My father reacted to his strict upbringing in a fortunate way for Sanjiv and me. We experienced a loving, open-minded father, unsuited by temperament to being a disciplinarian. When I was around eight, my brother and I got into a fight with some cousins. My mother found out and demanded an explanation. Hanging our heads, we defended ourselves by saying that the cousins had used a curse word.

“And then what?” she asked.

We cursed them back, we explained. She turned her face away, and her silence meant that something bad was in store for us. She told my father about the fight at the dinner table, but he didn’t get angry.

“It’s my fault,” he said with obvious sorrow. “I should have taught you better.” He laid down his fork and wiped his mouth with a napkin. “I won’t have any dinner. I will fast to atone for my failings.”

My father was sincere to the point of innocence all his life, so I know that this wasn’t a ploy. But as psychological tactics go, it was devastating. Daddy rose from the table while Sanjiv and I pleaded with him to stay. But he ordered his plate cleared and wouldn’t listen.
I learned very early how upsetting it is to betray your household god, all the more so if he is a gentle god.
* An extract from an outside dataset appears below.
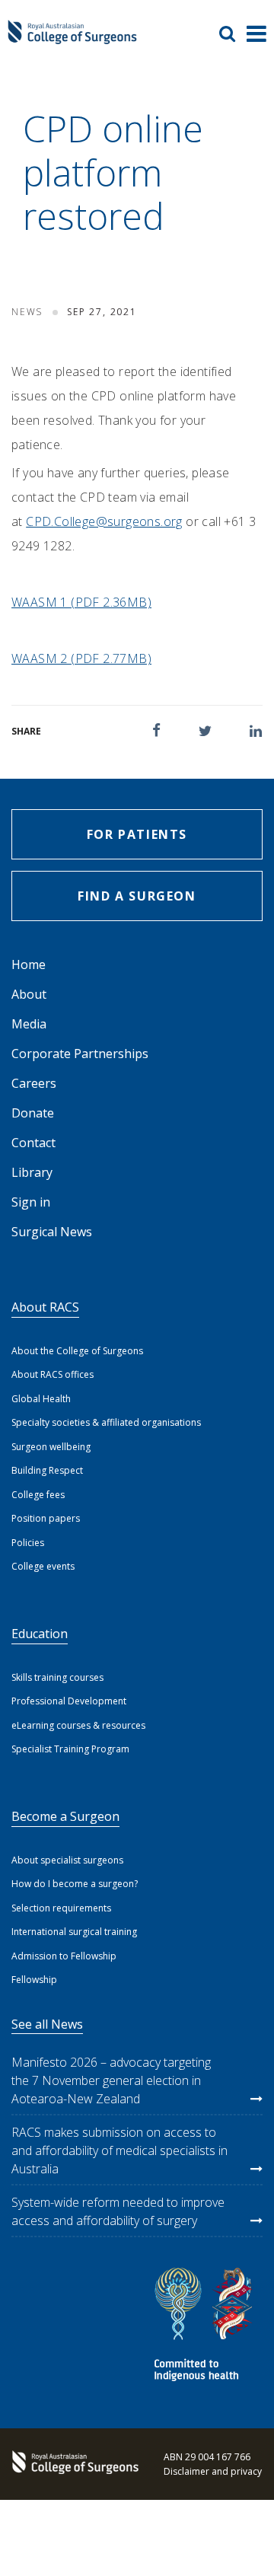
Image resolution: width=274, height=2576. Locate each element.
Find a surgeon (137, 896)
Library (32, 1172)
The separate worlds we live in are artificially constructed. We live behind mental walls because we are convinced that we want to or have to. One simple proof is that no one ever walks away from India. To be apart from her is like being a child playing outside without seeing his mother watching from an upstairs window. In my case, Bhrigu must have been watching. I was sitting in my clinic office in La Jolla some years ago when I felt the urge to do something my mother taught me as a child. She would open the Bhagavad Gita at random and ponder the verse that her finger fell on. (I think some Christians do the same with the Bible, and like my mother, they probably try to divine a message intended especially for them.)

My finger landed on a famous verse in book ten, where Krishna describes his superlative qualities to the warrior Arjuna (“Among rivers I am the Ganges. Among mountains I am the Himalayas.”), and where my finger touched down, “Among rishis, I am Bhrigu.” At that moment the phone rang. It was my friend Professor Arvind Sharma calling from Canada. He had an acclaimed Bhrigu scholar visiting from India who was also a pundit—a Brahmin who kept the Bhrigu tradition alive. My name had flashed in Arvind’s mind. Was I interested in a reading? A tingle went up my spine. But unfortunately there were scheduling conflicts, and it was impossible to meet the pundit. The pundit told me to recite some special mantras, and through the mail I received a small effigy of Bhrigu. I did make an effort to try the mantras, but a week or so later I returned to my normal meditation and forgot about the incident.

Some time later I found myself in Delhi with my parents, and I mentioned Tilak Chacha and his strange story. For whatever reason, my father acted as though he had only the vaguest memory of his brother. Someone else insisted I get the astrology reading I had missed. I was doubtful. Countless Indians consult astrologers on a regular basis, but not in my family, and if anything, my interest was
less than that of my parents. But why did Bhrigu’s name keep popping up? Did he have something to tell me? The best place to find out was still Hoshiarpur. It was too far away to drive, but one of my mother’s brothers was a retired admiral in the Indian navy. He requisitioned a military helicopter, and within a few hours we were descending like an apparition out of the sky in Hoshiarpur, where my family had made a pilgrimage long ago. Villagers who had never seen a flying machine watched us with their mouths open.